Brands need a metaverse strategy.
The so-called metaverse piqued the interest of brands looking for ways to bridge the digital and physical divide amid COVID-19 lockdowns, which created a demand for virtual escapes. Now with Facebook announcing plans last week to transition into a metaverse company over the next five years, it’s become essential for brands to understand how to navigate digital worlds.
“The metaverse could be the next ubiquitous way to connect users across every platform and social touchpoint, whether it be a game, entertainment, video, zoom, SMS or phone call. The idea of a massive, centralized community is being invested into heavily and is coming,” says Victor David, co-founder and CEO of Epik, a global licensing agency connecting brands with major video games.

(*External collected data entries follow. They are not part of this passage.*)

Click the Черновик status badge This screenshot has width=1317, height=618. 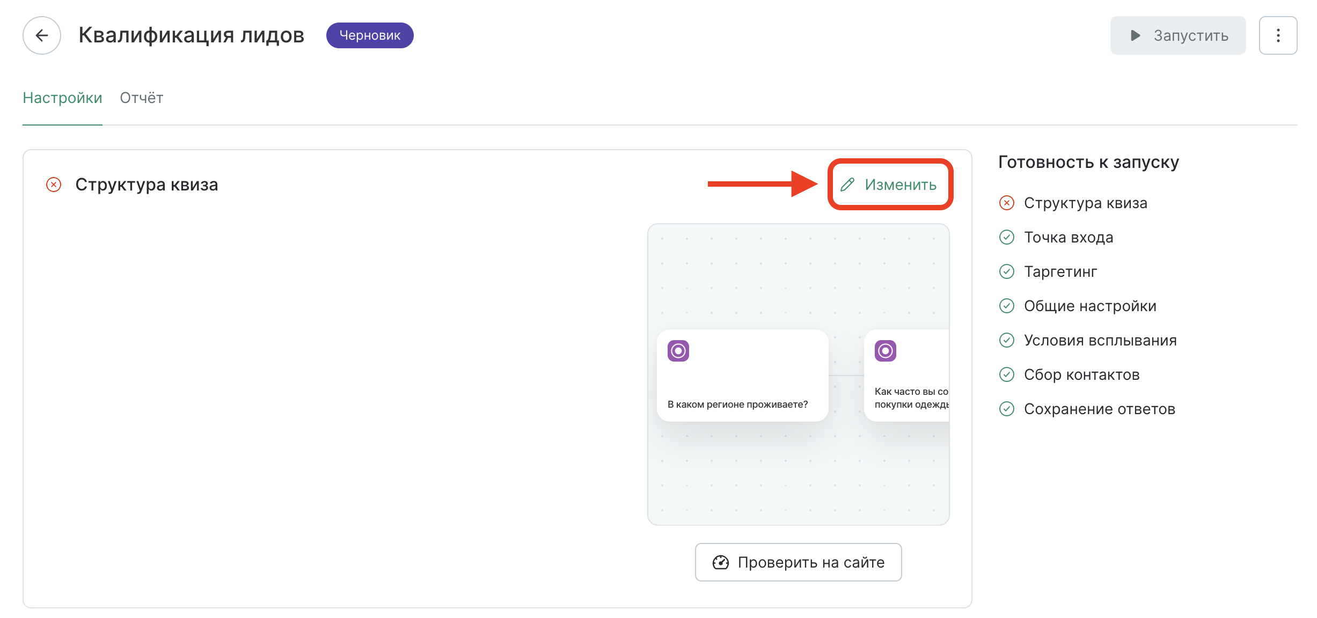(x=370, y=35)
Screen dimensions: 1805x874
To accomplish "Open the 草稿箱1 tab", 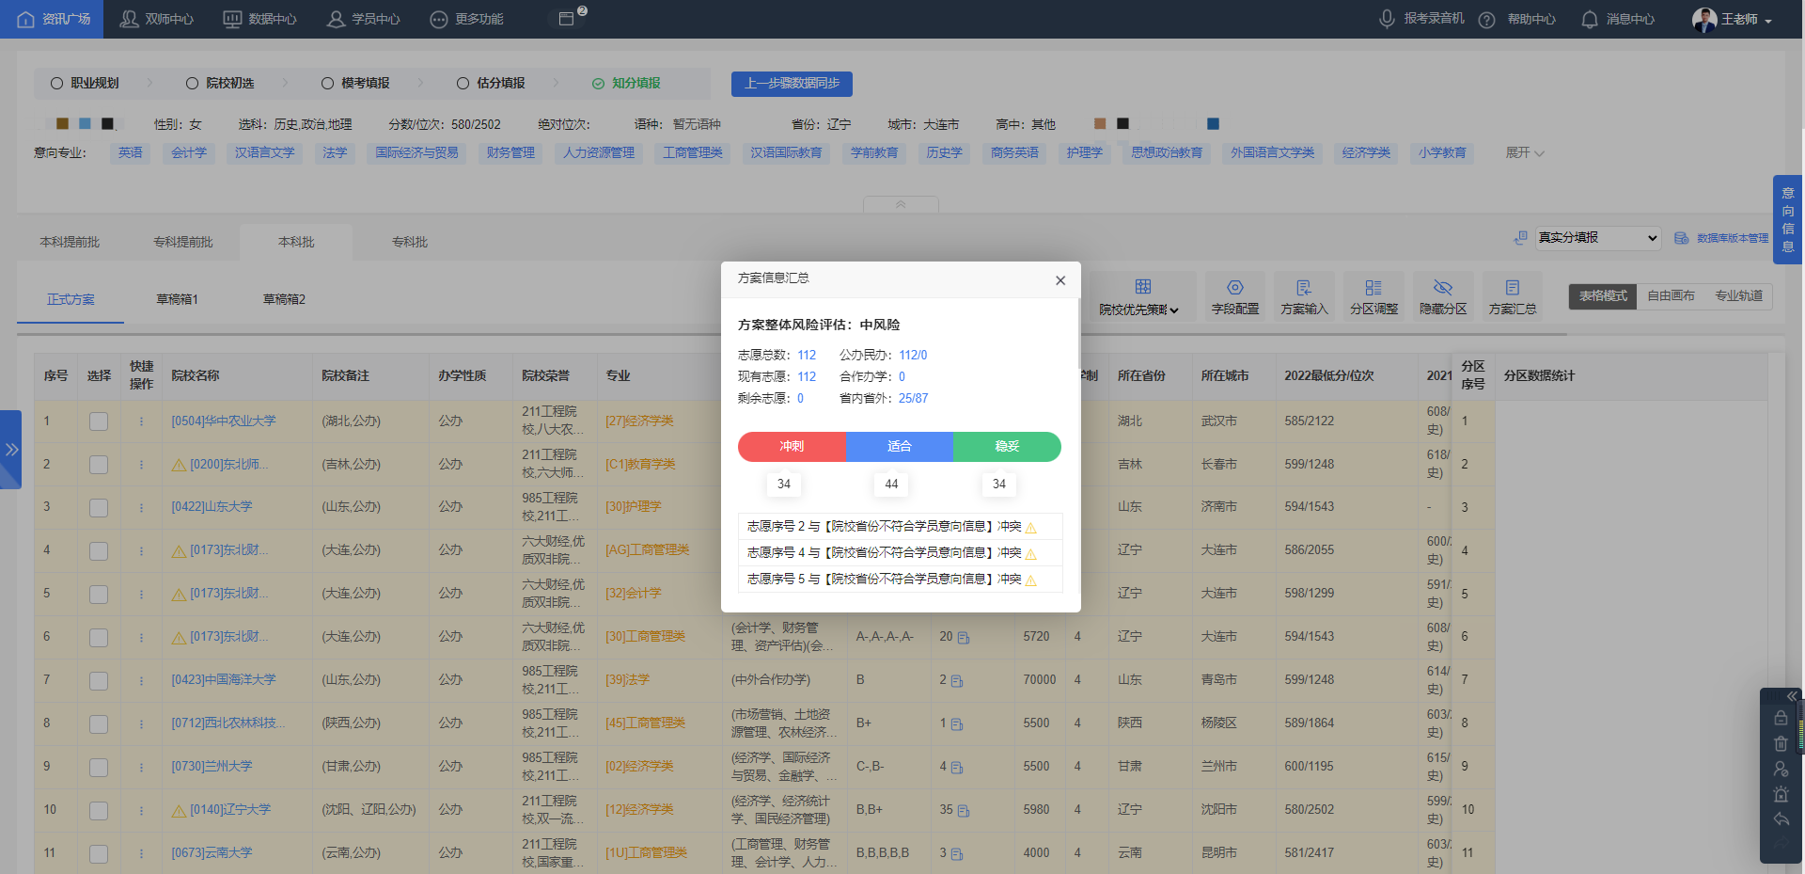I will (x=178, y=298).
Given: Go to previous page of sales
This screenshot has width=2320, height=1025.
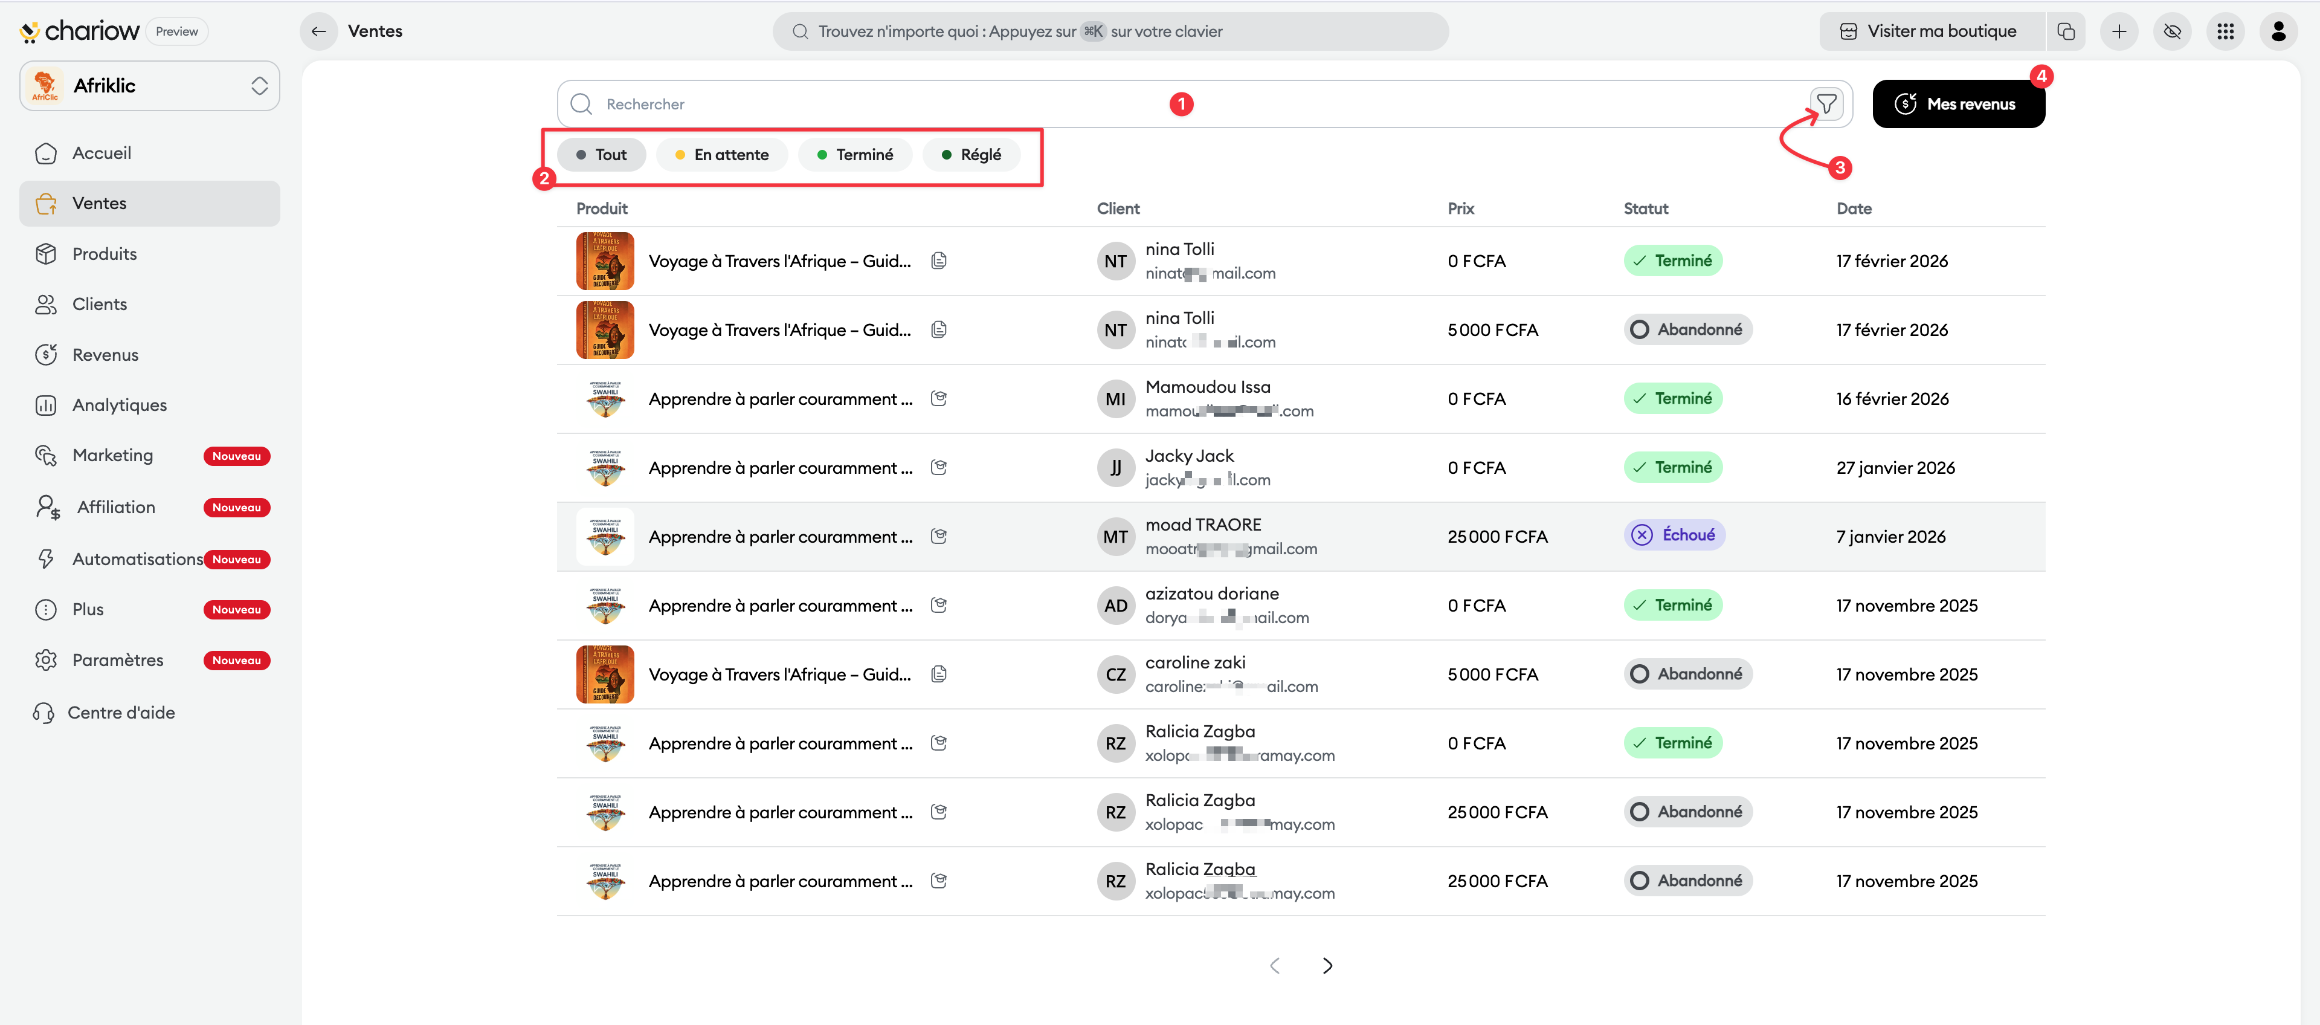Looking at the screenshot, I should click(1274, 966).
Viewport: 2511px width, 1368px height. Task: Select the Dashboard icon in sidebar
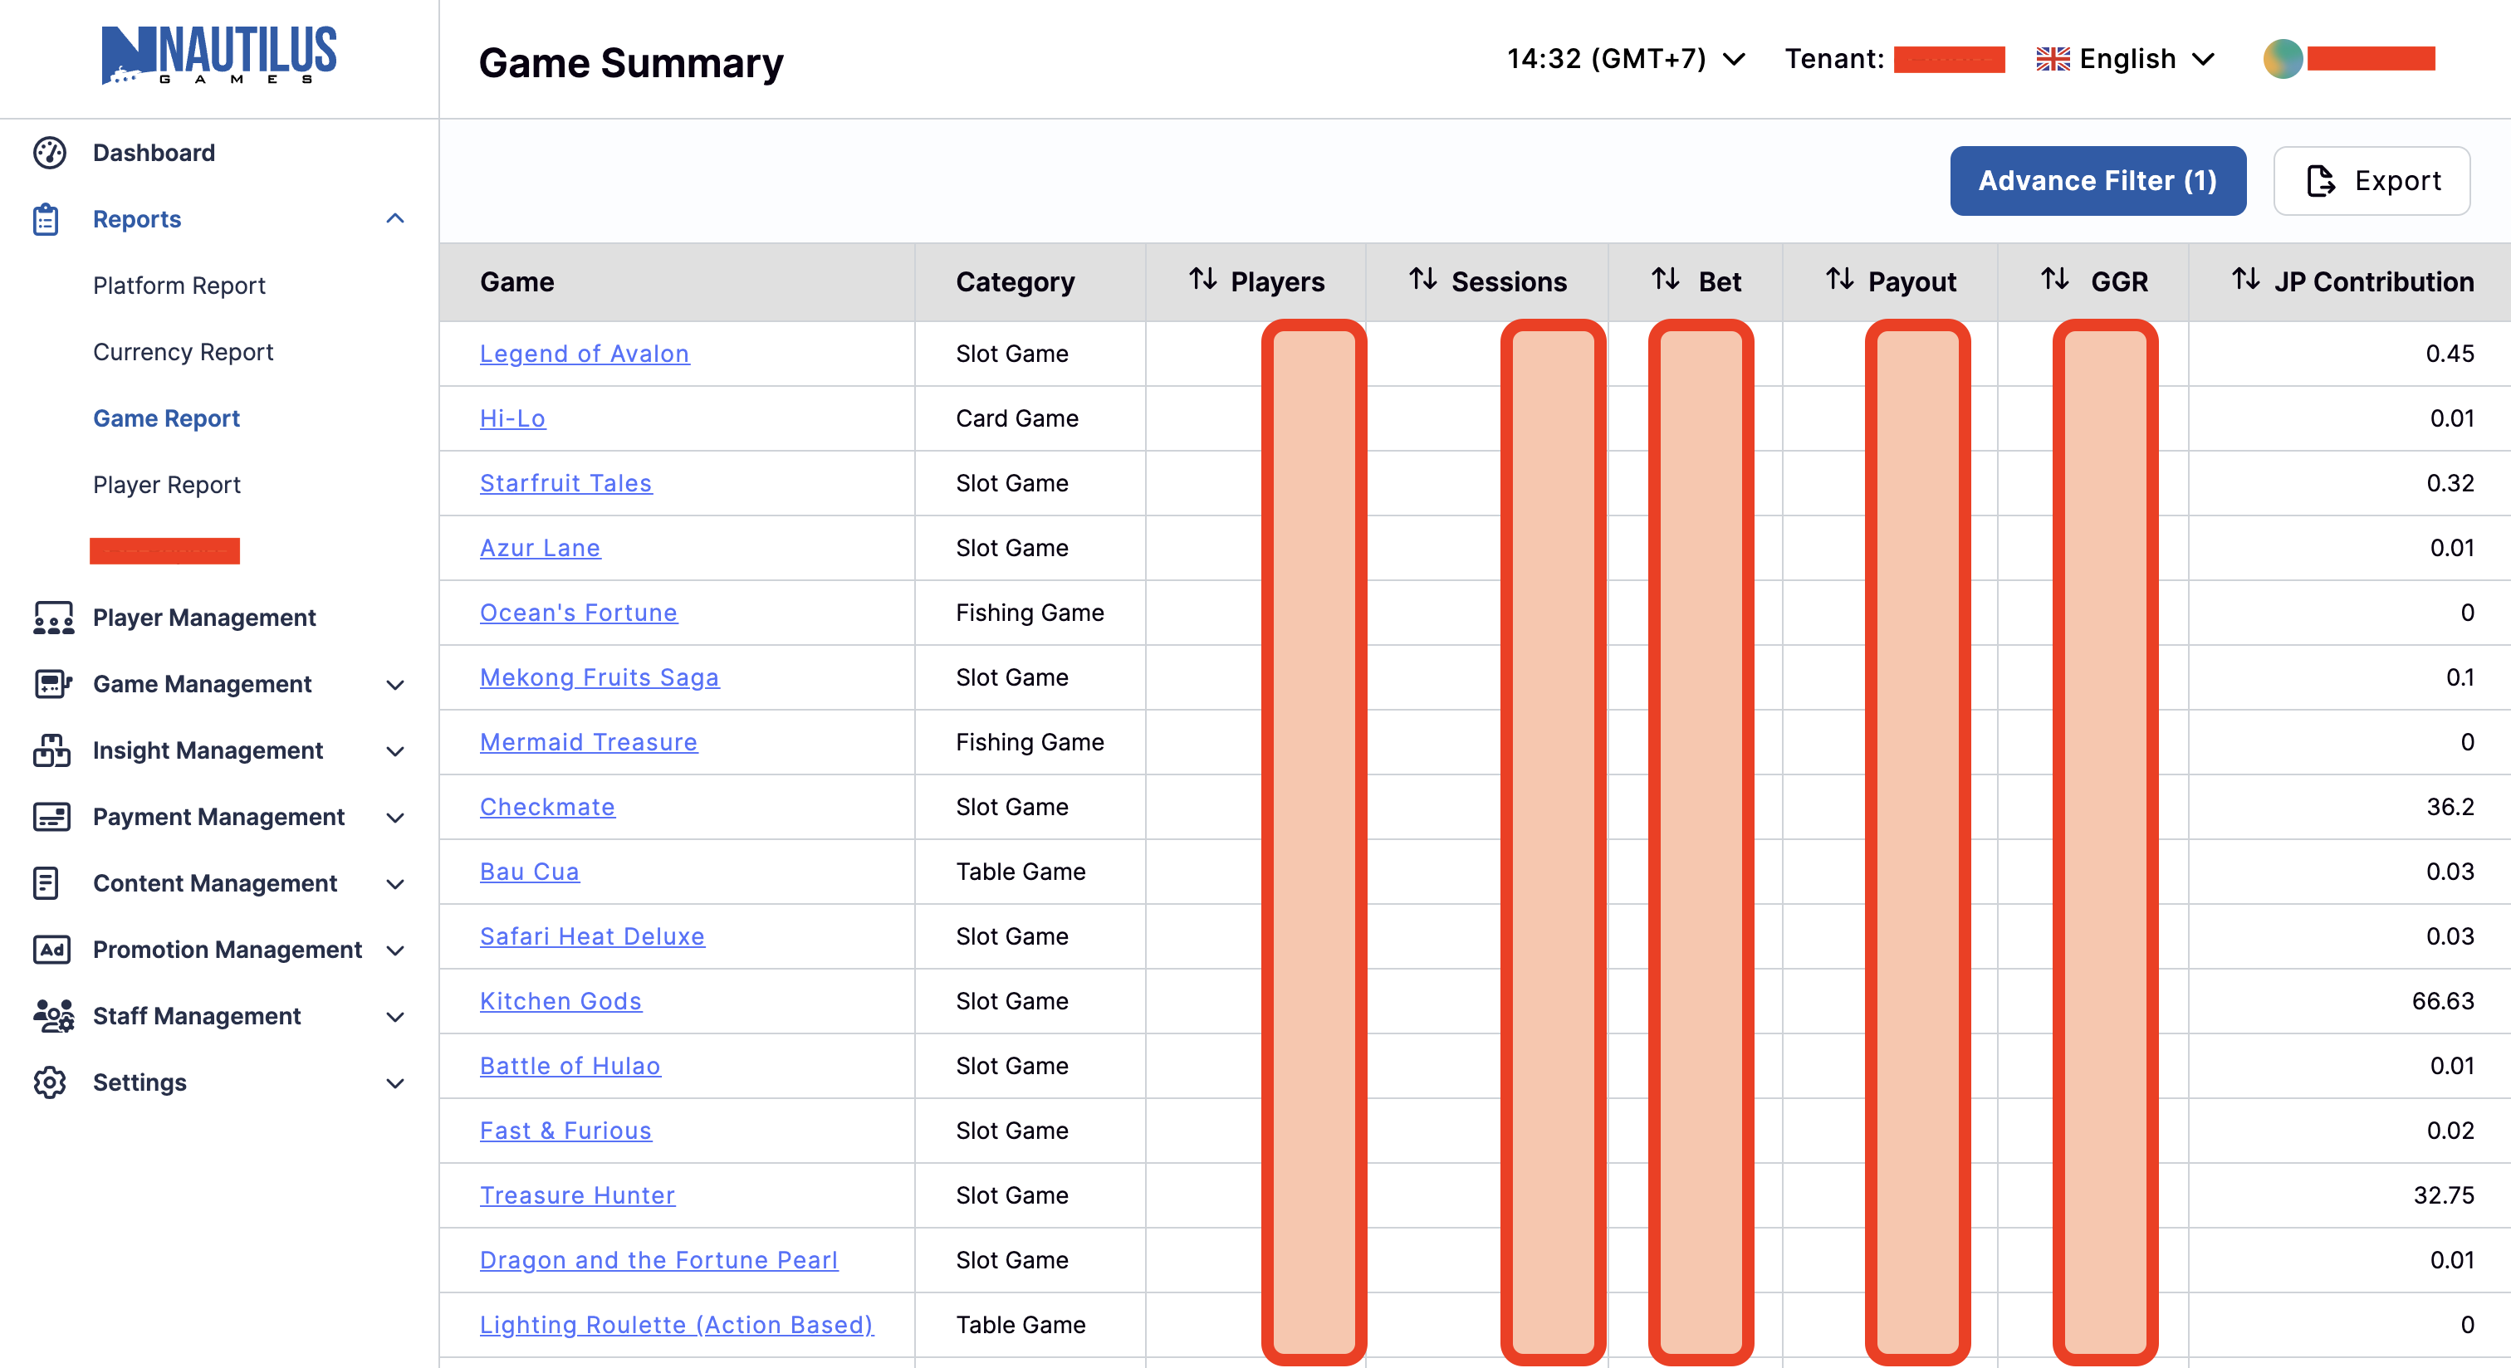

In short, the metaverse —a term coined in Neal Stephenson’s 1992 novel “Snow Crash"— is a collection of digital worlds and assets, where interoperability allows users to interact as digital versions of themselves, also known as avatars, across platforms. The ultimate goal is to allow users to generate content and connect it across digital worlds. Users will be able to take their avatars and assets and move from place to place; a “Fortnite” skin could be brought into a “Minecraft” world, for example.
Essentially, the metaverse can serve as a playground where brands can connect to fans outside the constraints of the physical world through options as broad as the internet itself. It’s no surprise that imaginative creatives and forward-looking businesses are attracted to the potential, and experts say the interest will only grow with advances in technology.